Este refugio de impoluta perfección tan minuciosamente construido empezará a resquebrajarse al contacto con la realidad, conforme Sophia de Mello va tomando conciencia de la situación que la circunda. El verso expresará esta conmoción con una metáfora de decadencia y ruina materiales, con un lamento ante el ocaso espléndido de un mundo ya remoto e imposible: “Te llamo -reúno los restos las ruinas los pedazos-/ Porque el mundo estalló como una cantera/ Y por el suelo ruedan capiteles y brazos/ Columnas divididas y lascas/ Y del ánfora queda sólo la dispersión de los añicos/ Ante los que los dioses se vuelven extranjeros”. Los libros subsiguientes –Coral (1950), En el tiempo dividido (1954) y Mar nuevo (1958)– perciben que “éste es el tiempo de la selva más oscura”. Y es que el contexto sociopolítico de Portugal no era precisamente halagüeño, con lo que la opción de un aislamiento sibarítico no encontraba posibilidades de realización honestas. En los 50 afloran las derivaciones más duras del salazarismo (decadencia económica, insurrecciones guerrilleras independentistas en Angola, Guinea y Mozambique…), aunque el régimen no empezará a vacilar hasta finales de la década de los 60, con la disconformidad de los poderes tradicionales y la propia enfermedad de Salazar.

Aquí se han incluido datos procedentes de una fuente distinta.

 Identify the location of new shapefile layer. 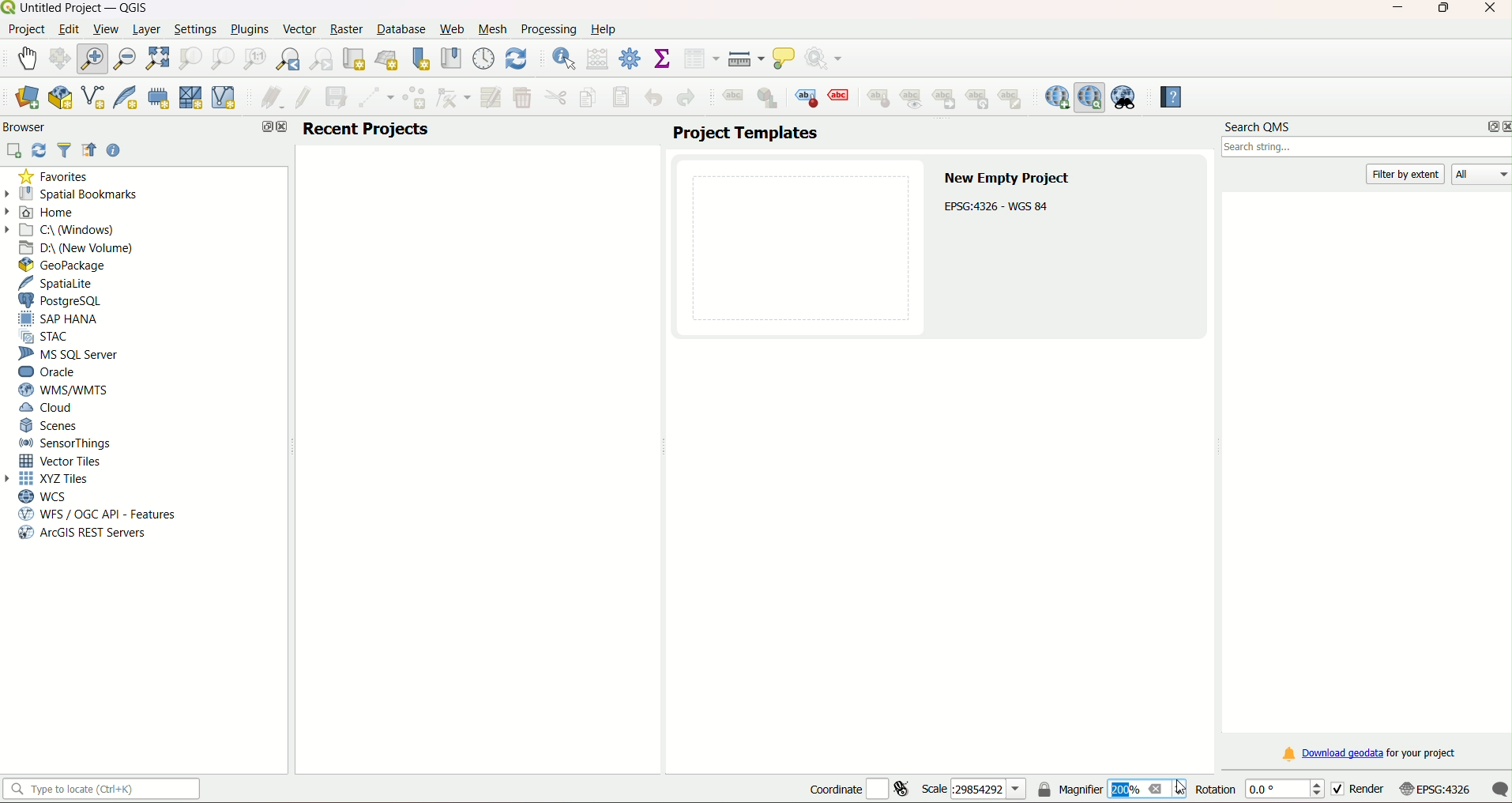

Sophia de Mello adopta una elegante y mesurada actitud estilística de compromiso ante la situación en torno. Para Mello, la poesía es una forma de moral, y por ello afirmará que “No me queda/ sino mirar a la cara/ a este país de dolor e incertidumbre./ Aquí he elegido permanecer/ en donde la visión es más dura y difícil”. Pero esta afirmación se esboza desde una posición estética que en ningún momento entra en conflicto con su ideario interior. Los desatinos circundantes vulneran el clasicismo en su deseo supremo de serenidad, pero no logran sepultar su perenne belleza, macerada a fuerza de siglos y piedra, y cuya “rectitud de columna preside la inmanencia de los desastres”. La belleza, y con ella las formas todas de la Antigüedad, funcionan como testigos capaces de reconducir el presente con su sola existencia. Sólo hay que mirar y dejarse empapar.
Que el horror no se combate necesariamente con violencia es quizá la más lúcida lección magistral que logra aportar a la Historia el verso esteta de Sophia de Mello. Su refinada propuesta se formuló en términos consustanciales al deseo prístino del Mundo Antiguo: el mármol contra la barbarie. La reacción popular lo tradujo esgrimiendo el clavel contra el fusil.